I hope I am wrong but if I read this correctly it's like the Iraq resolution in 2002 that gave the president the right to attack anytime. This can be used as bargaining in negotiations but also as rationale to go to war.
That bill is not passed yet and will take some time.
Also - a lot of bills are introduced that have no chance of passing. If it's coming from Paul Ryan or Mitch McConnel - then it's likely primary GOP policy, outside of that there are tons of things that nobody votes for.
Apple I think will comply with whatever laws the are legally bound by.
Since it's not law, I don't think that it's the issue here.
I don't see Apple doing anything pre-emptively, or as a favour to any politically partisan group.
I suspect there is either a misunderstanding, or we don't have the whole story.
When google play was embargoed, android developers in Iran (and elsewhere) could publish apks on their websites to distribute to users inside Iran. When the apple app store is embargoed, you have to work a lot harder :(
Are you referring to Apple's actions, or the 2012 law that prohibits them from supplying (directly or indirectly) goods, technology, or services to Iran:
This was posted yesterday, and I flagged it then, and I'm flagging it now. TechCrunch has a reputation of writing opinion stories without doing the proper research or due diligence. With their reputation in mind, I'm going to say this is false news, without sources and confirmations.
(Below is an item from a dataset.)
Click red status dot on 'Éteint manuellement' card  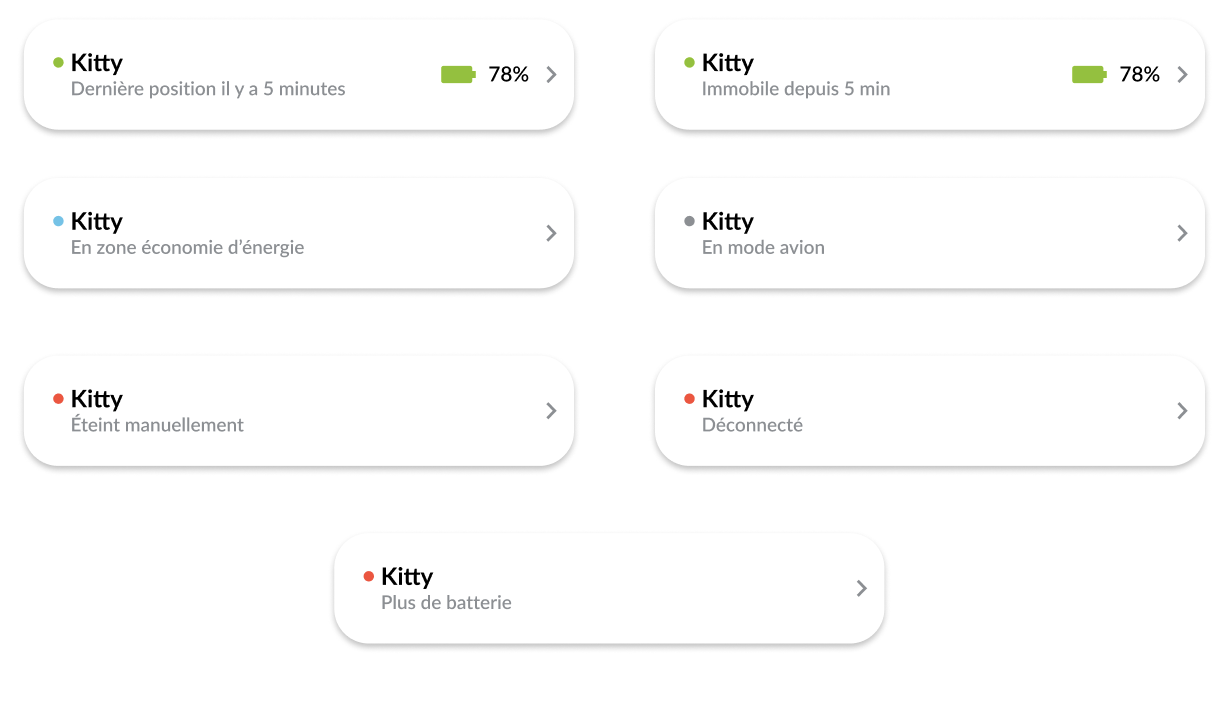coord(58,399)
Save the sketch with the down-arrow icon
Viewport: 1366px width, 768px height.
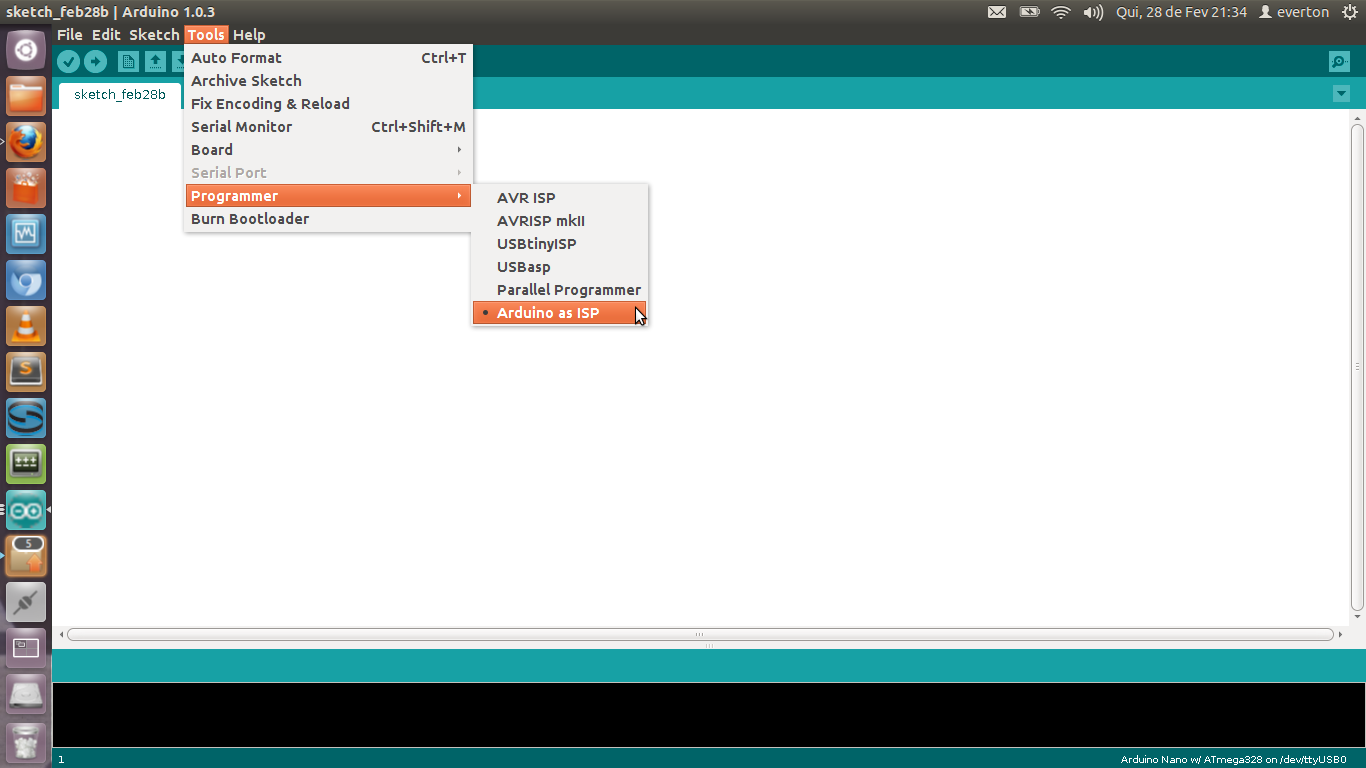(183, 61)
Don't believe me? See TechCrunch absurdities written by Megan Rose Dickey who is a self proclaimed reporter at TechCrunch focused on diversity, inclusion and social justice. How she still has a job is beyond me. If this were the other way around, a white male writing like she does he would be blasted as a sexist, and racist and socially shamed into oblivion.
You just said she's a reporter who's focused on diversity, and the 3 headlines you quoted look like they're focused on diversity. Without having read the articles, just reading your comment, it kind of looks like she's actually doing her job.
Oh she writes articles alright---terrible poorly researched articles that aim only to light fires under people, and draw numerous eyeballs to Techcrunch.
The guidelines explicitly ask not to comment on flagging (as you did above) or downvotes. Feel free to express your opinion on TechCrunch or the aforementioned author in a civil and substantive manner (perhaps taking extra care if you're worried you may be downvoted), but follow the guidelines. You're likely to get downvoted for that alone, rather than for the comment itself.